The first six-issue story arc, which shows Sasquatch attempting to construct the new team, is called "You Gotta Be Kiddin' Me".

The second six-issue story arc, entitled "Waxing Poetic", saw the return of some original team members as both the original versions visited in the past, and temporal copies brought to the present.

The series was canceled with issue #12.

===Volume 4===
In 2011, the team appeared in a series tied to the crossover storyline Fear Itself, with the newly alive team to be joined by Puck.

===Alpha Flight: True North===
In June 2019, Marvel Comics announced that Alpha Flight would return in a one-shot titled Alpha Flight: True North featuring the original lineup (with the exception of Aurora) and written by Canadian writers Jim Zub, Jed MacKay and Ed Brisson to commemorate the 80th anniversary of the company.

===Volume 5===
In August 2023, the team returned in a five-issue limited series written by Ed Brisson and drawn by Scott Godlewski, as part of the "Fall of X" relaunch. The lineup includes most of the original team, as well as new addition Fang and Heather Hudson inheriting the Nemesis mantle.

==Collected editions==
Their appearances have been collected into a number of trade paperbacks:

===Alpha Flight Volume 1===
- Byrne, John (2007). "Alpha Flight Classic – Volume 1" (Collects Alpha Flight #1-8)
- Byrne, John (2011). "Alpha Flight Classic – Volume 2" (Collects Alpha Flight #9-19 and X-Men #109)
- Byrne, John (2011). "Alpha Flight Classic – Volume 3" (Collects Alpha Flight #20-29 and Incredible Hulk (vol. 2) #313.

===X-Men crossovers===
- Claremont, Chris (2011). "X-Men: Alpha Flight" (Collects X-Men & Alpha Flight #1-2, X-Men/Alpha Flight (vol. 2) #1-2, X-Men #109, 120–121, 139–140)
- Claremont, Chris (2010). "X-Men: Asgardian Wars" (Collects X-Men & Alpha Flight #1-2, New Mutants Special Edition #1, X-Men Annual #9)
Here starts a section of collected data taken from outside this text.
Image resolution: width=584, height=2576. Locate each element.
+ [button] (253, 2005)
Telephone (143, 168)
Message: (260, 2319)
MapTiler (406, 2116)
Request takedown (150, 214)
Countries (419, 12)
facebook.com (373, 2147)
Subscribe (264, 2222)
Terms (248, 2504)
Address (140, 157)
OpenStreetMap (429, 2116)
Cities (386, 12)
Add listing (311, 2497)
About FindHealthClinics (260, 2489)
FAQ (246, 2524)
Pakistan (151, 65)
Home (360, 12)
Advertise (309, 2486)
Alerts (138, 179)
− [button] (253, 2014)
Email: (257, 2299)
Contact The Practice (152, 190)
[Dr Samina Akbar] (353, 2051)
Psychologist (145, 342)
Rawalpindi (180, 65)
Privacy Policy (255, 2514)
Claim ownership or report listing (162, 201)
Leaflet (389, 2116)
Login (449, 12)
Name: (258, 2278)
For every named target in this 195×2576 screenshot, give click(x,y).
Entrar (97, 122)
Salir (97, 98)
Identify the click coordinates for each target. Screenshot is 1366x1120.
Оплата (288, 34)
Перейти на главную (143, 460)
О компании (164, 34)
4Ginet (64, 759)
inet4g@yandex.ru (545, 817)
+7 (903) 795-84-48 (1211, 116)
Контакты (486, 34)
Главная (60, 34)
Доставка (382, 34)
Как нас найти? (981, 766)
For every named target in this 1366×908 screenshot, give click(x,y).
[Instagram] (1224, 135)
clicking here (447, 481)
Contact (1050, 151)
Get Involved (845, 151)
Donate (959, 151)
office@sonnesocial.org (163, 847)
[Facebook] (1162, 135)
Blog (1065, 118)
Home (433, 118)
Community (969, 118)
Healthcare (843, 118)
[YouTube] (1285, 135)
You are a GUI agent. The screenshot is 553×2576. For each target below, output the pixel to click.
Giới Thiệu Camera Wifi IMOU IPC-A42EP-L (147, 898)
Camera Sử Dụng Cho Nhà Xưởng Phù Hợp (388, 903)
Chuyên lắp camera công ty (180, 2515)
===Alpha Flight Volume 3===
- Scott, Lobdell (2004). "Alpha Flight – Volume 1: You Gotta Be Kiddin' Me" (Collects Alpha Flight (vol. 3) #1-6)
- Scott, Lobdell (2005). "Alpha Flight – Volume 2: Waxing Poetic" (Collects Alpha Flight (vol. 3) #7-12)

===Omega Flight===
- Oeming, Michael Avon (2007). "Omega Flight: Alpha to Omega" (Collects Omega Flight #1-5)
- Koslowski, Rich (2008). "Weapon Omega" (Collects material from Marvel Comics Presents (vol. 2) #1-12)

===Alpha Flight Volume 4===
- Pak, Greg (2012). "Alpha Flight by Greg Pak and Fred Van Lente Volume 1" (Collects Alpha Flight (vol. 4) #0.1, 1–4)

==In other media==
- On February 23, 2022, Luke Cage showrunner Cheo Hodari Coker confirmed that the sudden "rugpull" death of initial series' antagonist Cornell "Cottonmouth" Stokes (primarily portrayed by Mahershala Ali) in the seventh episode of the series' first season was from the series' pitch based on the death of Guardian in Alpha Flight #12.